◆ PASSAGE ◆
*****
Of course, it's not just Government actions this applies to. Refusing to hesitate to kill babies or animals, based on a supposed right to choose, are examples of other parts of this type of problem.
Perhaps it is to maintain a false sense of superiority that we've tended to point out others' mistakes, and demand their punishment, while defending our own freedom to choose, even to choose harm for others, with impunity.
Void of Moral Guidance
Unfortunately for religions based exclusively on ancient texts, they tend to lack moral teachings for many modern moral questions, especially those related to systems and technologies which exist now but did not or were rare in ancient times. One example is moral guidance on how to vote in elections: the right to vote was uncommon in the ancient world, and typically ancient religious texts don't teach moral guidance on this critical issue. A duty to vote for the best policies for the long-term life of the nation is not mentioned in the Ten Commandments.
This doesn't mean that there is no moral responsibility, or that God won't hold you accountable, but only that there are limitations to a single book, specifically the front and the back covers.
Since religion is a foundation on which to judge morality, when the religion doesn't teach some types of choice as a moral issue, people are therefore lead to see no moral issue in those choices (such as voting), and choose irresponsibly and frivolously.
Resistance to Moral Guidance
Another consequence of claiming a right to choose but not responsibility for choices, and wilful ignorance, is not even wanting moral guidance as though it's an unnecessary bother.
A Circle of Irresponsibility
Once voters are in a culture of voting in ignorance, it creates a circle of irresponsibility where literally no one in society takes responsibiltiy for even the most drastic decisions so long as they are put to voters. The voters don't take responsibiltiy becaue they see choice as a right not a personal resonsibiltiy, and their religion doesn't teach on that. The governors don't take responsibiltiy because they're only doing what the voters chose. No one thinks they are responsible no matter what happens.
*****
◆ TASKS TO CARRY OUT ◆
1. In the essay on moral responsibility and voting, what duty does it say the Ten Commandments don't mention?
2. Write the next part of the essay on moral responsibility and voting, continuing after its final sentence.
The data that comes after this essay is separate material.

◆ INPUT DATA ◆
*****
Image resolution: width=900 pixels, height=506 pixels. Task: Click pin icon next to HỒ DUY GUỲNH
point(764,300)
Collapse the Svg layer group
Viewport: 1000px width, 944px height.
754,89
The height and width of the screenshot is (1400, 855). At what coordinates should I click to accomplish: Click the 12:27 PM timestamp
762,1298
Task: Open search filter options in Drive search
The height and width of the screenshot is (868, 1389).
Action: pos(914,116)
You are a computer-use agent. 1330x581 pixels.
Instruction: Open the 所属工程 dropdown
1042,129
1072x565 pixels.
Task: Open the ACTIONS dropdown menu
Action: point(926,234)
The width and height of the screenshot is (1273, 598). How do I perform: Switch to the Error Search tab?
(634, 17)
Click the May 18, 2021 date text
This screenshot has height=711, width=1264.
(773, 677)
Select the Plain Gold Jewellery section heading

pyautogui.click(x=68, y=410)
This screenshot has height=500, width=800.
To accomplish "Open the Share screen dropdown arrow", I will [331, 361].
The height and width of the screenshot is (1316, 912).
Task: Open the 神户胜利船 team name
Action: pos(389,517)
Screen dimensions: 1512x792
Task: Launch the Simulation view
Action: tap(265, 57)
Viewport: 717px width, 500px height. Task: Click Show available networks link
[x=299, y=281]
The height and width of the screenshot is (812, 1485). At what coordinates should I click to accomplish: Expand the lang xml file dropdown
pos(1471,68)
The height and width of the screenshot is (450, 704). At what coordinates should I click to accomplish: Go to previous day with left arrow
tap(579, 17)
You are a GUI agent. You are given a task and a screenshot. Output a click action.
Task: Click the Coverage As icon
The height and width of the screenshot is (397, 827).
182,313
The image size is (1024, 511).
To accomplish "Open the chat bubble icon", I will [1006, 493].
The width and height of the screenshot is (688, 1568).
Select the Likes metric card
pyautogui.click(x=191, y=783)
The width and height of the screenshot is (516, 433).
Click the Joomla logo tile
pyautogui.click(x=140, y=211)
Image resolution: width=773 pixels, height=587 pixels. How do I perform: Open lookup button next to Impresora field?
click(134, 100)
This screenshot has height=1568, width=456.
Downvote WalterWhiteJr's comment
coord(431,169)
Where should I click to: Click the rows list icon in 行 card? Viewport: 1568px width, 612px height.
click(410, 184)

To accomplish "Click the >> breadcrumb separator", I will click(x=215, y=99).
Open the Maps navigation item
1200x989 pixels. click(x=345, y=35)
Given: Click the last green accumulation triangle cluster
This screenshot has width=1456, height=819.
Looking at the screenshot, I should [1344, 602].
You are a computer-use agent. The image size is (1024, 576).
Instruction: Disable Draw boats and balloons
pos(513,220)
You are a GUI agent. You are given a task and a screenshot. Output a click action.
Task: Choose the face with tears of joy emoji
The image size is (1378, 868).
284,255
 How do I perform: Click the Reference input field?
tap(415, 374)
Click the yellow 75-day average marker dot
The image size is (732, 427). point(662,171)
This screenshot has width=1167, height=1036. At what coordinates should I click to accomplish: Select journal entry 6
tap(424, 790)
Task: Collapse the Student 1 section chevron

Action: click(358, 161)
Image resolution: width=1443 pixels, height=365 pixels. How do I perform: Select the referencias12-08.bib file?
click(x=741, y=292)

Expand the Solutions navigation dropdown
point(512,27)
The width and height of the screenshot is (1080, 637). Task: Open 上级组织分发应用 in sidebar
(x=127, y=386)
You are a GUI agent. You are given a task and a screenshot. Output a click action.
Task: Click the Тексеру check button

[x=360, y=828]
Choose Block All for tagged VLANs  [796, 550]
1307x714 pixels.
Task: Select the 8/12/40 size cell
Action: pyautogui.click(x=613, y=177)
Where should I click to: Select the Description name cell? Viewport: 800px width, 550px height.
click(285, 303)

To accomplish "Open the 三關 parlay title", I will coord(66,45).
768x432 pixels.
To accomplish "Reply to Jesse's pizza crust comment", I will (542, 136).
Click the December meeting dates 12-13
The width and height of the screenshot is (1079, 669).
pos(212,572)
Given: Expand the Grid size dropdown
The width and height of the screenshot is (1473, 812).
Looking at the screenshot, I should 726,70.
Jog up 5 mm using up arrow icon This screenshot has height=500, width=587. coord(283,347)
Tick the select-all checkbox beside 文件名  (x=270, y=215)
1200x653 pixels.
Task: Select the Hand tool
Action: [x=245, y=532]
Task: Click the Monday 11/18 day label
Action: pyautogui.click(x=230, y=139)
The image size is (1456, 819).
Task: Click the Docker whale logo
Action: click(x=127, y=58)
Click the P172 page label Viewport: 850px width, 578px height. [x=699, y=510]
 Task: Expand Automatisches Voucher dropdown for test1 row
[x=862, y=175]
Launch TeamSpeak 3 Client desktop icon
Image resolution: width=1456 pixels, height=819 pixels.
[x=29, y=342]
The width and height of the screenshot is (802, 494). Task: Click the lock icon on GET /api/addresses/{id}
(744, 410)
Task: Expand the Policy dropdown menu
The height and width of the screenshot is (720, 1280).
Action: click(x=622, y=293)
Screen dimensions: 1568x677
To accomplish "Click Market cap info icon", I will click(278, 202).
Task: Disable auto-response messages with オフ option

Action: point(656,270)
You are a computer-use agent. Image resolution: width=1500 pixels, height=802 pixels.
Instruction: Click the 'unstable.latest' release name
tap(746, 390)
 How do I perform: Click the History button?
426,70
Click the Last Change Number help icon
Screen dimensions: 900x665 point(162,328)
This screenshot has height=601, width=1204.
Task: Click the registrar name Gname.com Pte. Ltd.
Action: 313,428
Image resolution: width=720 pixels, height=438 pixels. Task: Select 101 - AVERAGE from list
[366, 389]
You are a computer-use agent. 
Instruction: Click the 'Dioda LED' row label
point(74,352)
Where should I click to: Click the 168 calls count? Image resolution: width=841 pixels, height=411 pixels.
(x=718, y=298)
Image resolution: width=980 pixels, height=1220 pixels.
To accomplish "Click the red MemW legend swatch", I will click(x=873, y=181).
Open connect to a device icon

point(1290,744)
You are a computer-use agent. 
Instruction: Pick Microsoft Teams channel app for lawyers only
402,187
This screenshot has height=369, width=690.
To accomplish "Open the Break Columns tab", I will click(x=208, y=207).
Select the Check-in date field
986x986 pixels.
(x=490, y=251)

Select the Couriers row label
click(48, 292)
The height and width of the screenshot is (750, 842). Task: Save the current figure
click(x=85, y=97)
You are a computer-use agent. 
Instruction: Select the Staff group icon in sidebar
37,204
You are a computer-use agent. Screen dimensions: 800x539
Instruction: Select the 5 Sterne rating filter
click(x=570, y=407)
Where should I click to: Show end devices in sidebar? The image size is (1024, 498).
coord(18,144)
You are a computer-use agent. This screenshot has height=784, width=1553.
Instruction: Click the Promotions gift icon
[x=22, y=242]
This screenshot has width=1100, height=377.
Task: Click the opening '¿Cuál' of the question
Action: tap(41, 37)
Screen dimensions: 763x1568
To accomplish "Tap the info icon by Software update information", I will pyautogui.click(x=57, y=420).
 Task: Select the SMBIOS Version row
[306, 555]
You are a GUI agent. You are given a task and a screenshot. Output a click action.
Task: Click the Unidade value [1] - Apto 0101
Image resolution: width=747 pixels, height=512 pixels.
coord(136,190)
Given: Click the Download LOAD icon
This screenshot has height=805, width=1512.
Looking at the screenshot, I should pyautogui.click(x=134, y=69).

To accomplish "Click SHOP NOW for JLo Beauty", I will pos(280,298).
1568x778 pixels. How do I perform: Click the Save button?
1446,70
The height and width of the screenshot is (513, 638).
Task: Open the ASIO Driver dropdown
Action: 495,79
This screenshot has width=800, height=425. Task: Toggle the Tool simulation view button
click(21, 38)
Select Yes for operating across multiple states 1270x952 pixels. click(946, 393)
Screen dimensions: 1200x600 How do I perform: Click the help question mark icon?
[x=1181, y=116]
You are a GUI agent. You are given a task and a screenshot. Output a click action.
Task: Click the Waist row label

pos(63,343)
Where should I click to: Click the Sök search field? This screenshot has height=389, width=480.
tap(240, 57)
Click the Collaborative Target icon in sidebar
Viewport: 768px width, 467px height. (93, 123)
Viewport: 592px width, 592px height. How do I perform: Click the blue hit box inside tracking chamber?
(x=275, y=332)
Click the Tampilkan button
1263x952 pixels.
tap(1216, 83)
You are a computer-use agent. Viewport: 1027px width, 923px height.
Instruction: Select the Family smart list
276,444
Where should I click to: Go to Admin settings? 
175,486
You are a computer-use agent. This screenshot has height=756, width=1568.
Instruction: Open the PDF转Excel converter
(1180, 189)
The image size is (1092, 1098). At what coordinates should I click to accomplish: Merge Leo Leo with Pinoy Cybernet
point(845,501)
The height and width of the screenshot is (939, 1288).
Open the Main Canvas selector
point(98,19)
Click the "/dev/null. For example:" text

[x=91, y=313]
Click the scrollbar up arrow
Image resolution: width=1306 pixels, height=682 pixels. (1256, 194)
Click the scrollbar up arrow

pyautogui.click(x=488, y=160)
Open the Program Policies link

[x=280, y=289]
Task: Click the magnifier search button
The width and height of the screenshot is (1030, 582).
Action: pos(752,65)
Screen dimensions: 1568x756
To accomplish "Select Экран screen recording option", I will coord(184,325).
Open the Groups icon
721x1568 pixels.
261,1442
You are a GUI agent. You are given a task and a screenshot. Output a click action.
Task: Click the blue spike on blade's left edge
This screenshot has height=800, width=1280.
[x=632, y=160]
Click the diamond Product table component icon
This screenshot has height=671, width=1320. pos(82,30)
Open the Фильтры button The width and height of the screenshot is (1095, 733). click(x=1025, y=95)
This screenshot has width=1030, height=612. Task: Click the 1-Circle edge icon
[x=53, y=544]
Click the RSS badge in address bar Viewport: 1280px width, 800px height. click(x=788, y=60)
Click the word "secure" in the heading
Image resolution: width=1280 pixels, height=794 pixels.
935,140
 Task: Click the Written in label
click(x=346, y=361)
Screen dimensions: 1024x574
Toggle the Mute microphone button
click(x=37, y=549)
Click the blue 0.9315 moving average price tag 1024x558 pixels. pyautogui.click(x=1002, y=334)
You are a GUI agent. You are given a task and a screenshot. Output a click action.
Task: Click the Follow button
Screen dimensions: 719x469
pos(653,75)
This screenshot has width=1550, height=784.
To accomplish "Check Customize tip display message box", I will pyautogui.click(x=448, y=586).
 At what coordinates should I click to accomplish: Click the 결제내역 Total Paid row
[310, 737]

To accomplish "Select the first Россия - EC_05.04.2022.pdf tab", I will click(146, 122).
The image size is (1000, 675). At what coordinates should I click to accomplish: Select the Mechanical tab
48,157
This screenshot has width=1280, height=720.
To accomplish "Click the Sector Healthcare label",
*****
◆ RESPONSE LIST ◆
1. A duty to vote for the best policies for the long-term life of the nation.

2.
Emotional Decision-Making
Decisions must be based on something, and where the person deciding won't be bothered to research and understand facts, the other basis to decide on tends to be emotion, such as: trust, fear, or hate, and this tends to go badly with complex issues. For example, in the COVID-19 crisis, the Public in North America, based on unquestioning trust in political leaders and medical industry, feared the virus enough to hate whoever refused the vaccine, and hate them enough to endorse cruel and unusual punishments for them (such as making them not able to feed their families unless they accepted the vaccine).
Failure of Contrast between Options
The right to choose assumes that the options you have to choose between are different and that somewhere in them is something suitable for you.
In the real world, sometimes all of the options presented to you to choose between are evil. It might be design, to try to trap you into choosing something evil, or it might be by accident, but it's a major problem.
Beware that it is morally wrong for you to vote for any option which you recognize as evil, even if no better option is presented.
Choice as Leverage
The COVID-19 crisis taught us that, amazingly, many of the same people who most demand their freedom of choice, even if it hurts others, when you are in power, are the first ones to demand your choice be mandated away, when they are in power, even if it hurts you. Specifically, the 'My Body My Choice' pro-abortion lobby had no objection to everyone being mandated to take dangerous vaccines and bear that risk alone while the manufacturers were protected with legal immunity for harms. Similarly, many of the same people who demanded their right to choose to wear masks, when they were optional, didn't stand up for the right of others to choose not to wear masks when they were mandated.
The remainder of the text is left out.